Com. v. Williams, R.
Com. v. Williams, R. No. 638 EDA 2016
| Pa. Super. Ct. | Apr 17, 2017Background
- Appellant Raymond V. Williams pled guilty to first-degree murder and rape on April 7, 2005 and was sentenced to life imprisonment without direct appeal.
- Williams first filed a habeas corpus petition in 2012; the PCRA court treated it as untimely and dismissed it, with an appeal later withdrawn.
- On February 27, 2013, Williams filed another habeas petition, this time against the SCI Graterford Superintendent, alleging illegal detention due to the absence of a written sentencing order; an amendment followed on May 21, 2014.
- In November 2015, the trial court, treating the petition as a PCRA petition, issued a Rule 907 notice of dismissal as untimely; Williams answered December 3, 2015; the court dismissed on January 15, 2016.
- The court acknowledged error in labeling the petition as an untimely PCRA petition but held the claim lacked merit; Williams timely appealed on February 12, 2016.
- On appeal, the Superior Court held that while the petition was not properly a PCRA filing, the underlying claim was not cognizable and must be denied for lack of remedy under existing law.
Issues
| Issue | Plaintiff's Argument | Defendant's Argument | Held |
|---|---|---|---|
| Whether the habeas petition was improperly deemed a PCRA petition | Williams argues the court erred in treating the petition as untimely PCRA. | Court treated petition as PCRA for procedural purposes and dismissed as lacking merit. | The court acknowledged the mislabeling but affirmed dismissal on substantive grounds. |
| Whether the petition alleges a cognizable habeas claim within the applicable framework | Williams contends the claim is a valid habeas challenge to detention due to missing sentencing order. | Claim is not cognizable; issues related to sentence legality fall under PCRA or are not proper habeas grounds. | Claims are not cognizable; remedy is limited by Joseph and related precedents. |
| Whether the absence of a written sentencing order invalidates detention under existing law | Detention may be illegal due to lack of a sentencing order and DOC authority under 37 Pa.
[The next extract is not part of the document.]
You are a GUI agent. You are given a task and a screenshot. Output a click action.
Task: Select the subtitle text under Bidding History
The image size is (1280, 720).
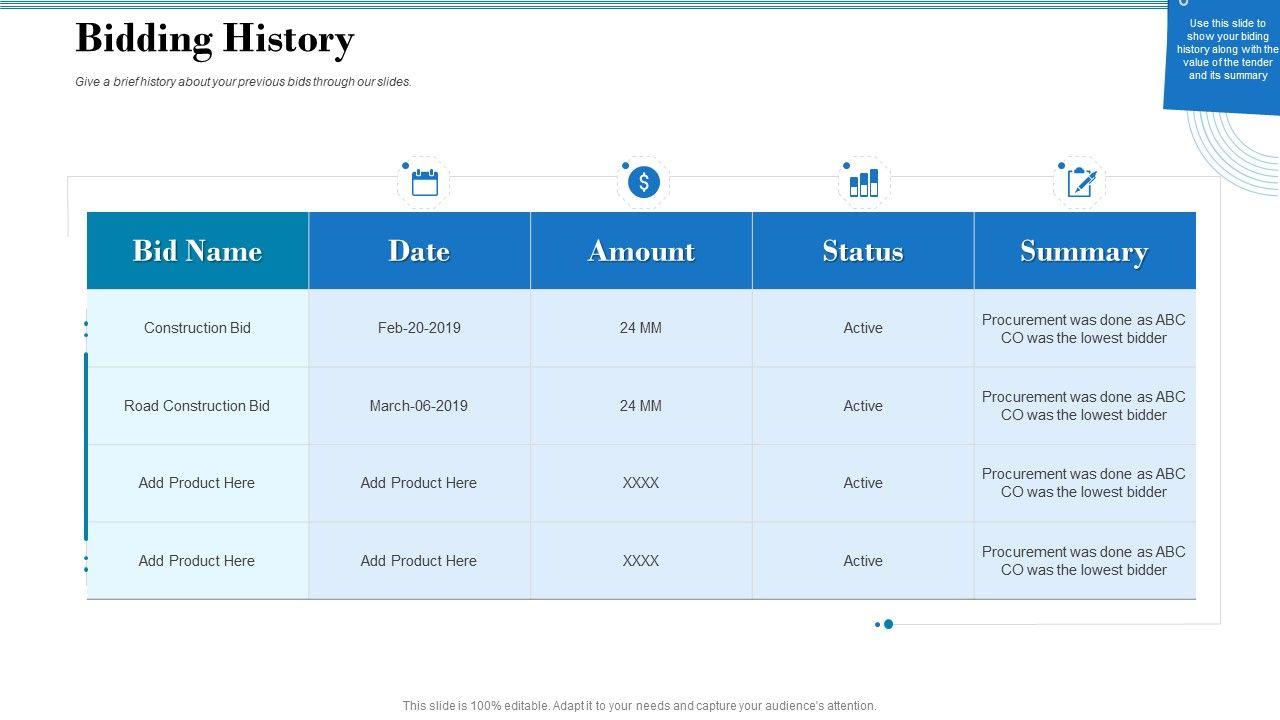(243, 82)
Code § 91.3 and 42 Pa.C.S.A. § 9764. | Section 9764 does not create a DOC obligation to produce documents or a remedy for the inmate; transfer procedures govern. | DO C authority is not defeated by absence of a sentence order; remedy not provided; petition properly denied. |
Key Cases Cited
- Commonwealth v. Judge, 916 A.2d 511 (Pa. 2007) (limits habeas scope to exceptional circumstances consistent with PCRA)
- Joseph v. Glunt, 96 A.3d 365 (Pa. Super. 2014) (habeas claim regarding inability to produce a sentencing order can be cognizable)
- Commonwealth v. McNeil, 665 A.2d 1247 (Pa. Super. 1995) (habeas corpus is a civil remedy available for commitments within criminal process)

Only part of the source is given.